ToolSelf: Unifying Task Execution and Self-Reconfiguration via Tool-Driven Intrinsic Adaptation
Agentic systems powered by Large Language Models (LLMs) have demonstrated remarkable potential in tackling complex, long-horizon tasks. However, their efficacy is fundamentally constrained by static configurations governing agent behaviors, which are fixed prior to execution and fail to adapt to evolving task dynamics. Existing approaches, relying on manual orchestration or heuristic-based patches, often struggle with poor generalization and fragmented optimization.
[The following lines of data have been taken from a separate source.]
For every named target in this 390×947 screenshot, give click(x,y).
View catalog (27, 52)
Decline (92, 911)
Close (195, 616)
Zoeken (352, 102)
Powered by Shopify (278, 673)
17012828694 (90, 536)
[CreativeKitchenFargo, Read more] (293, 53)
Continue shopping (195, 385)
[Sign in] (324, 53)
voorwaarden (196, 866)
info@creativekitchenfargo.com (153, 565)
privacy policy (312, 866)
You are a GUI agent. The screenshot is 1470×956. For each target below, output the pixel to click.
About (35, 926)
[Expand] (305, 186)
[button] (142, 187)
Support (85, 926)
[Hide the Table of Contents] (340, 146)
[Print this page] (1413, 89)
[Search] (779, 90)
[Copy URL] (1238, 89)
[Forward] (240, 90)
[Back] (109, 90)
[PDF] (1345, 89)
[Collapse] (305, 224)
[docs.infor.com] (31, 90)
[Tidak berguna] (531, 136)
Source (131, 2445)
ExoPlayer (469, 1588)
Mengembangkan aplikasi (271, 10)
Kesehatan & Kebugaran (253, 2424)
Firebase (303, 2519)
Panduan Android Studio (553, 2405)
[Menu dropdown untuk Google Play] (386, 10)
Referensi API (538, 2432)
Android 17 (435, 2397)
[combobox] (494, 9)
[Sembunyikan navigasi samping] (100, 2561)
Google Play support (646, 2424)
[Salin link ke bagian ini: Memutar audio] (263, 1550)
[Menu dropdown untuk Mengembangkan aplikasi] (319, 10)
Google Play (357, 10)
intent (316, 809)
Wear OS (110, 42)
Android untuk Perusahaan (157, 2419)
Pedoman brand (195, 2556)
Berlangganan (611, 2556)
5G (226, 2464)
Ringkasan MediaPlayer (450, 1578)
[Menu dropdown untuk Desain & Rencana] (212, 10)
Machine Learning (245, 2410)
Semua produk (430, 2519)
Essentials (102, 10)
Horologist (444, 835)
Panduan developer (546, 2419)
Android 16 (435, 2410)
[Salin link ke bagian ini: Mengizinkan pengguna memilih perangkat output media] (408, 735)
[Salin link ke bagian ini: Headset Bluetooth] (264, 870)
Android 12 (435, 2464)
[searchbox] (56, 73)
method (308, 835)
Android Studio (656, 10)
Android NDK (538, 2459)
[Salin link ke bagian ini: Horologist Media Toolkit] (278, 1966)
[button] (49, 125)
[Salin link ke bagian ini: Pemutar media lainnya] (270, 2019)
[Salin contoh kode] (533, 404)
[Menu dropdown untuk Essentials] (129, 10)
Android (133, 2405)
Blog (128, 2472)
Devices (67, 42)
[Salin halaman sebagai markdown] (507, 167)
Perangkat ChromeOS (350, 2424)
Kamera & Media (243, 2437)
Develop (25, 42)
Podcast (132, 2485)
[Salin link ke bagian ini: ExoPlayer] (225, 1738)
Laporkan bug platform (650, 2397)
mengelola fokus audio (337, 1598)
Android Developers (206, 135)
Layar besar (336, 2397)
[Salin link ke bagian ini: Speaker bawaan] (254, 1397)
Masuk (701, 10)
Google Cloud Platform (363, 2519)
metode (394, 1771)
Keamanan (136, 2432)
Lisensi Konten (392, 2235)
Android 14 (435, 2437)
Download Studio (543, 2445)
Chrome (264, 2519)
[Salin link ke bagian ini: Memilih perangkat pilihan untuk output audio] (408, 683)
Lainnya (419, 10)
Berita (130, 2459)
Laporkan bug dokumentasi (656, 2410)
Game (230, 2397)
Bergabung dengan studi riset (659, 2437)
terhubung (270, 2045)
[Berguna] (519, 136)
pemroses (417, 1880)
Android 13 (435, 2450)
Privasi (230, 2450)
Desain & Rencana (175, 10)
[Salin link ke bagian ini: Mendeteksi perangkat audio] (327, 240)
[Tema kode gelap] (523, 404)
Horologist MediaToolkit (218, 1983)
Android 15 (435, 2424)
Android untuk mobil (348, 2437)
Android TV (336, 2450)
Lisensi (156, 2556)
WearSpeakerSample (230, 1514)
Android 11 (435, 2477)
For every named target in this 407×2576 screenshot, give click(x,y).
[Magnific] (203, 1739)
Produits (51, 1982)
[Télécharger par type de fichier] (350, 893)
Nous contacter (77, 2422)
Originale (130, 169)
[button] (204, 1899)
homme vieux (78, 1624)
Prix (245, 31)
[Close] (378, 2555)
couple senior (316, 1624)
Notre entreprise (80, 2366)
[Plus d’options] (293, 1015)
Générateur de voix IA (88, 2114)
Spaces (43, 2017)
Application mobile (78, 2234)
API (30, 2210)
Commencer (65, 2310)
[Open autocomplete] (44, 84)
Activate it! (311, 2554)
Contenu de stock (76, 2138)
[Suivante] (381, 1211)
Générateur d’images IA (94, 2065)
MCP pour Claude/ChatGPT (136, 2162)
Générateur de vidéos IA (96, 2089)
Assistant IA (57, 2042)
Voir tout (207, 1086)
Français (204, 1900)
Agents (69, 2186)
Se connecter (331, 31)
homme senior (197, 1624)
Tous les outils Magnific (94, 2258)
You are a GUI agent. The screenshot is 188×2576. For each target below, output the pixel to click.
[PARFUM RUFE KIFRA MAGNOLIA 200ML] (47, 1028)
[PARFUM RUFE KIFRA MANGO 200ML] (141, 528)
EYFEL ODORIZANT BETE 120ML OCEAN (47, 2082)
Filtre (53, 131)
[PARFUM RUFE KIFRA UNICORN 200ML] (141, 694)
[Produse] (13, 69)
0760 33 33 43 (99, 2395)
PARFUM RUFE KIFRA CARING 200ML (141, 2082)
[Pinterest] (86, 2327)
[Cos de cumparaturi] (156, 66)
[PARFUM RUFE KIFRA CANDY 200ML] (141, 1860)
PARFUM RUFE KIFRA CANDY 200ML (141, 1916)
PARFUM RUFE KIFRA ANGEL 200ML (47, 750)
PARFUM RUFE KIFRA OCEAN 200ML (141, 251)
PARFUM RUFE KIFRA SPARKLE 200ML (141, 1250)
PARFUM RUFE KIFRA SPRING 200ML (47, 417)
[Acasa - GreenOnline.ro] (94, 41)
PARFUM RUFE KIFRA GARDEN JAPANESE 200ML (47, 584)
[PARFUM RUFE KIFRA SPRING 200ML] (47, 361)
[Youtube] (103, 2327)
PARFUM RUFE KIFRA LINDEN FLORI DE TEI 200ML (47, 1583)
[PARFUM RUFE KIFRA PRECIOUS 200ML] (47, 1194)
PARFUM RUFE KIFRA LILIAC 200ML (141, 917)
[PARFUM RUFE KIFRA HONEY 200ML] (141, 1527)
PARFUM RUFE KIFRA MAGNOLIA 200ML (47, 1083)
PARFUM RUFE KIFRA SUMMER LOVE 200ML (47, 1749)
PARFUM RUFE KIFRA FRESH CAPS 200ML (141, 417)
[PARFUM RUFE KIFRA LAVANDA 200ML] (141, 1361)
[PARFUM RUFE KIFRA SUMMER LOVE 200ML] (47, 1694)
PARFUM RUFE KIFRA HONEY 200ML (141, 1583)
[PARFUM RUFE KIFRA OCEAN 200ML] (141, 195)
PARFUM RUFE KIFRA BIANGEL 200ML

To transcend these limitations, we propose ToolSelf, a novel paradigm enabling tool-driven runtime self-reconfiguration. By abstracting configuration updates as a callable tool, ToolSelf unifies task execution and self-adjustment into a single action space, achieving a phase transition from external rules to intrinsic parameters. Agents can thereby autonomously update their sub-goals and context based on task progression, and correspondingly adapt their strategy and toolbox, transforming from passive executors into dual managers of both task and self. We further devise Configuration-Aware Two-stage Training (CAT), combining rejection sampling fine-tuning with trajectory-level reinforcement learning to internalize this meta-capability. Extensive experiments across diverse benchmarks demonstrate that ToolSelf rivals specialized workflows while generalizing to novel tasks, achieving a 24.1% average performance gain and illuminating a path toward truly self-adaptive agents.